Nun sei es aber an der Zeit, diese Politik zu verfeinern, um der zunehmenden militärischen Präsenz der USA in der Region zu begegnen, da die Vereinigten Staaten China als großen Rivalen oder sogar als Gegner betrachten…
China sollte sein “No First Use”-Versprechen für die meisten nuklearen und nicht-nuklearen Staaten beibehalten, sagte Sha.
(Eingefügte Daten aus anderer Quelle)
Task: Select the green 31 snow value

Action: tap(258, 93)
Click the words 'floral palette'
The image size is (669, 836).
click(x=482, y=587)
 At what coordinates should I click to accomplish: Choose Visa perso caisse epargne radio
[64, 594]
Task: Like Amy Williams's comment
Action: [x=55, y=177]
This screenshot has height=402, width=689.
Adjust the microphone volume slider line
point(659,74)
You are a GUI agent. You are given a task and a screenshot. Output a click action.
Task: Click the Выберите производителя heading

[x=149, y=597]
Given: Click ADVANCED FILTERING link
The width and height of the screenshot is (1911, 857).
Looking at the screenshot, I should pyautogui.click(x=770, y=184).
Aber die bedingungslose Politik “kann nicht für die USA gelten, es sei denn, China und die USA verhandeln ein gegenseitiges Einvernehmen über den Verzicht auf den Ersteinsatz von Atomwaffen oder die USA hören auf, negative Maßnahmen zu ergreifen, die die Effektivität von Chinas strategischen Kräften untergraben”.
(…) „In den letzten Jahren haben die USA die Beschränkungen für die Entwicklung von Raketen in Ländern wie Südkorea weiter gelockert, die in Japan und Südkorea stationierten Raketenabwehrsysteme aufgerüstet, die Waffenverkäufe an Taiwan erhöht und Pläne für die Stationierung landgestützter Mittelstreckenraketen in unserer Nachbarschaft ausgearbeitet, was das Militärbündnis um uns herum gestärkt und die strategische Eindämmung Chinas erhöht hat”, sagte Sha…
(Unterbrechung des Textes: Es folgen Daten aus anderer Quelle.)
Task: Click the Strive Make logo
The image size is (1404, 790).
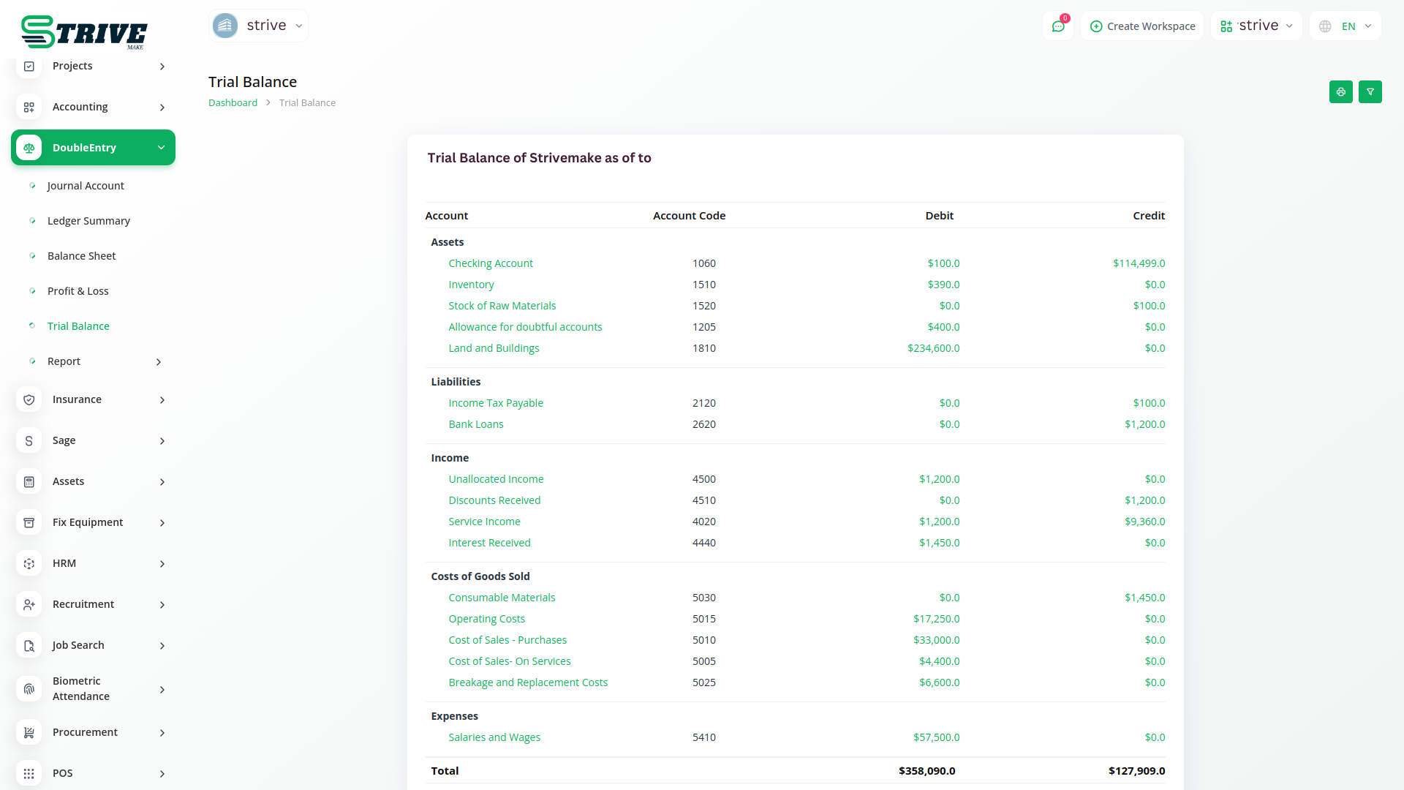Action: click(x=84, y=32)

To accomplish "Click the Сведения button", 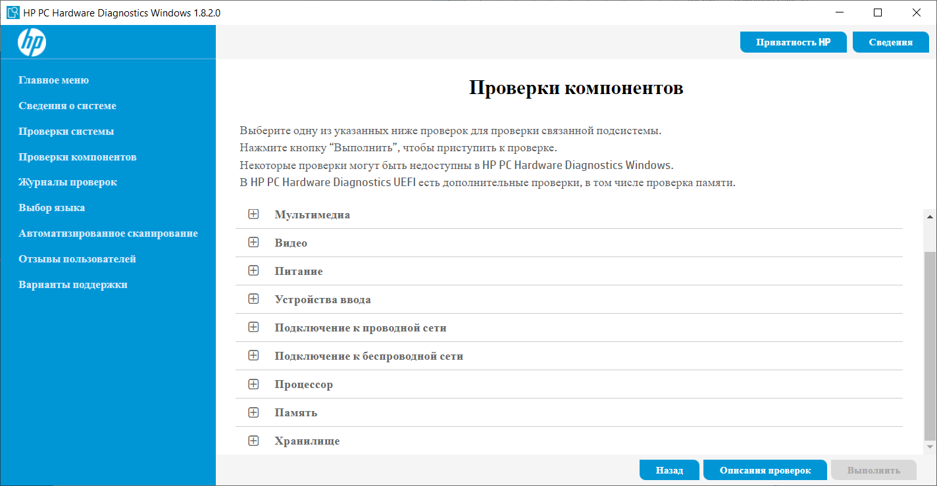I will point(890,42).
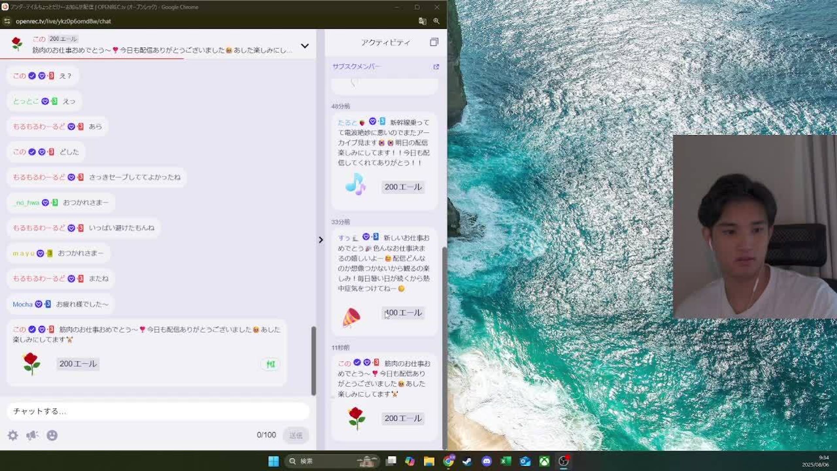Open the emoji smiley picker
The image size is (837, 471).
52,435
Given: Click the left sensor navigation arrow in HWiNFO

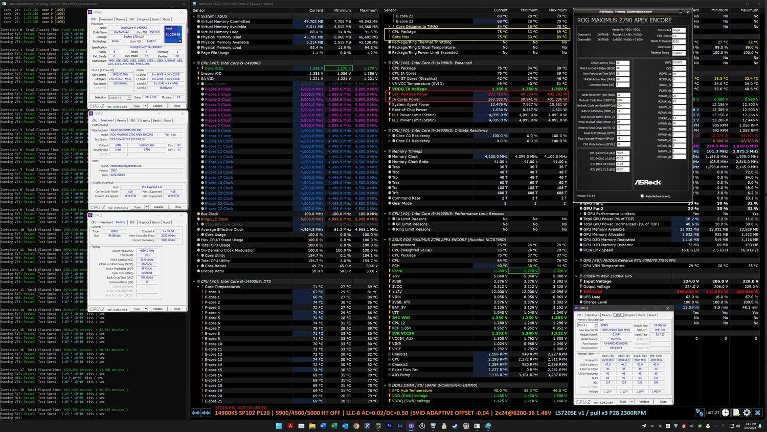Looking at the screenshot, I should click(193, 413).
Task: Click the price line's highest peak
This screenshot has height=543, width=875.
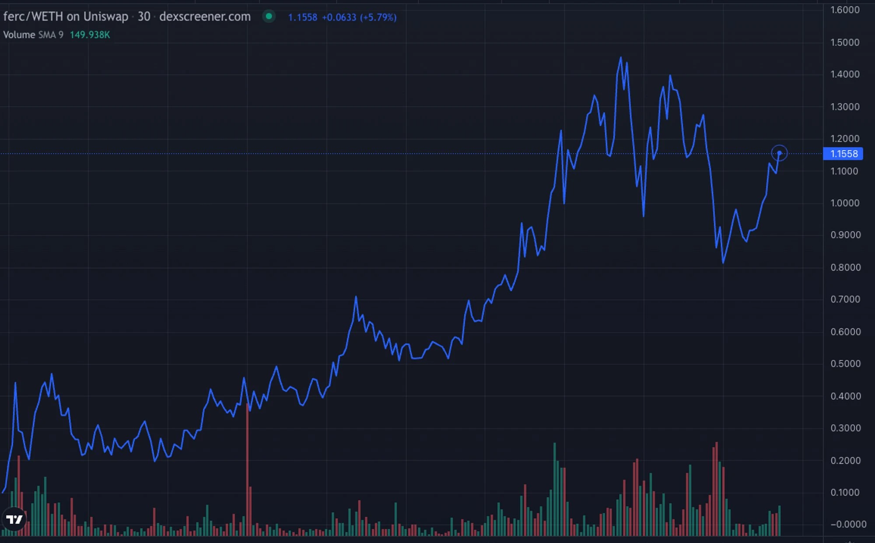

Sha forderte Peking außerdem auf, in den multilateralen Verhandlungen über die Atomabkommen mit dem Iran und Nordkorea, die nach wie vor festgefahren sind, eine härtere Gangart einzuschlagen, da sich die USA weigern, die Sanktionen gegen beide Länder aufzuheben…
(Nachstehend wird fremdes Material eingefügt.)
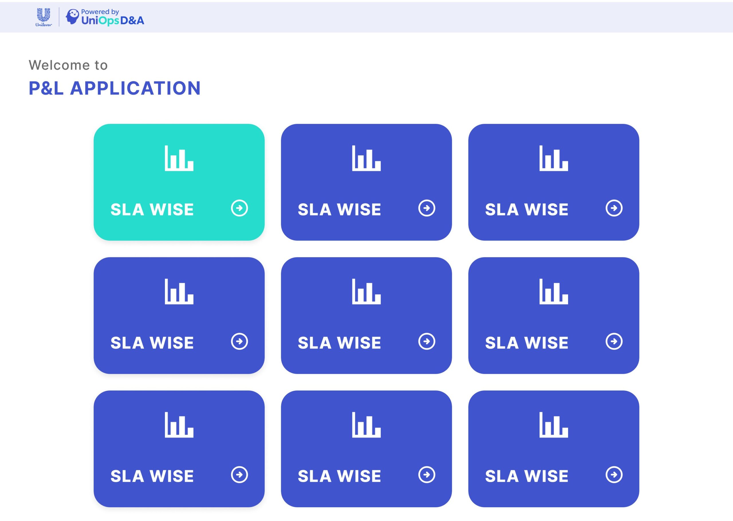Click arrow icon on top-right SLA WISE card
Screen dimensions: 733x521
click(614, 208)
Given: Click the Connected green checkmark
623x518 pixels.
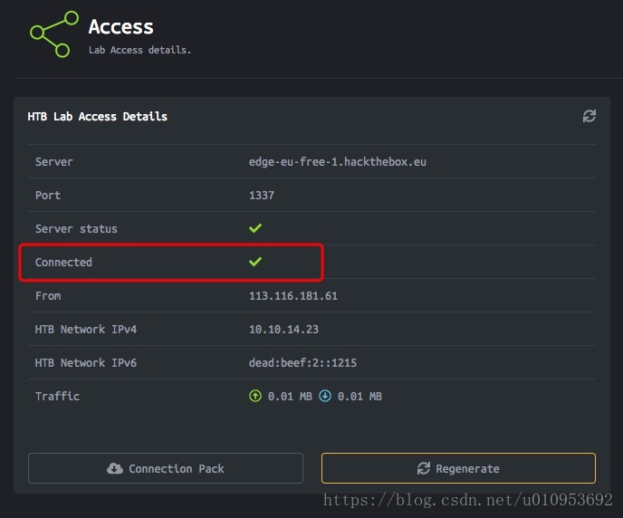Looking at the screenshot, I should 255,262.
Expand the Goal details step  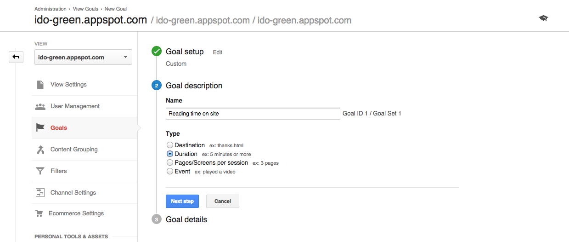pyautogui.click(x=186, y=219)
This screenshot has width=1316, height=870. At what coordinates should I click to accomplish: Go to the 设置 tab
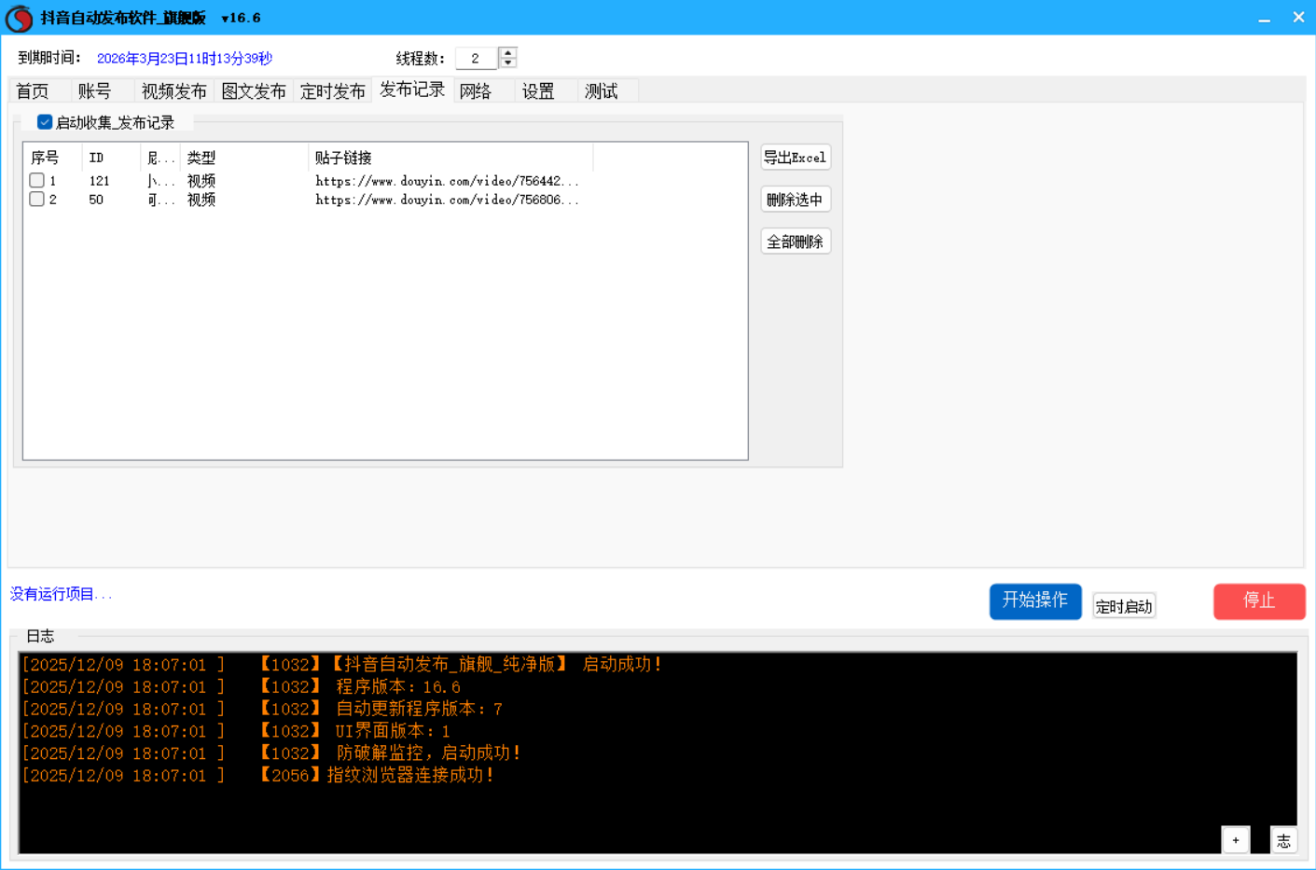point(538,91)
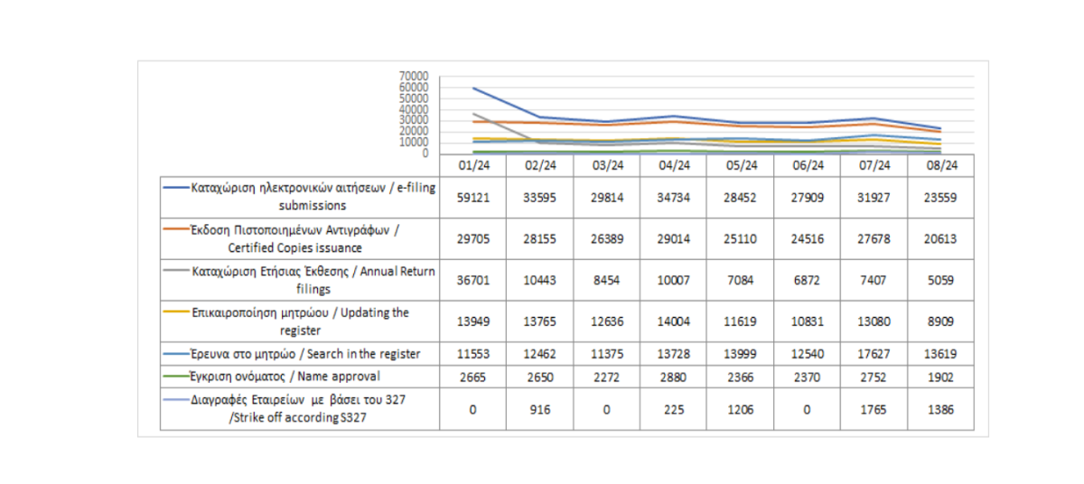Click the green Name approval legend marker
This screenshot has width=1084, height=484.
(x=177, y=377)
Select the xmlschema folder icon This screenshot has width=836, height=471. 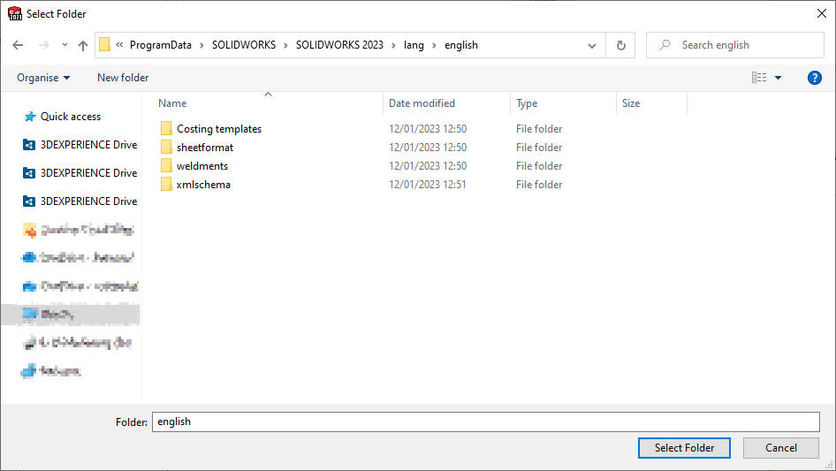[166, 185]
China forderte eine Lockerung der Sanktionen gegen Nordkorea, nachdem das Land 2019 seinen Reaktorkomplex in Yongbyon abgebaut hatte, doch die USA lehnten den Vorschlag ab, weil sie befürchteten, dass dies Pjöngjang weniger Anreize zur Denuklearisierung geben würde.
“Wir sollten nicht nur ein Lippenbekenntnis zu dieser Position [zu Nordkorea] ablegen”, sagte Sha. “Wir können auch ankündigen, dass China Maßnahmen ergreifen wird, wenn die USA die Resolutionen des UN-Sicherheitsrats nicht vollständig und genau umsetzen, denn das ist die einzige Sprache, die die Vereinigten Staaten verstehen.”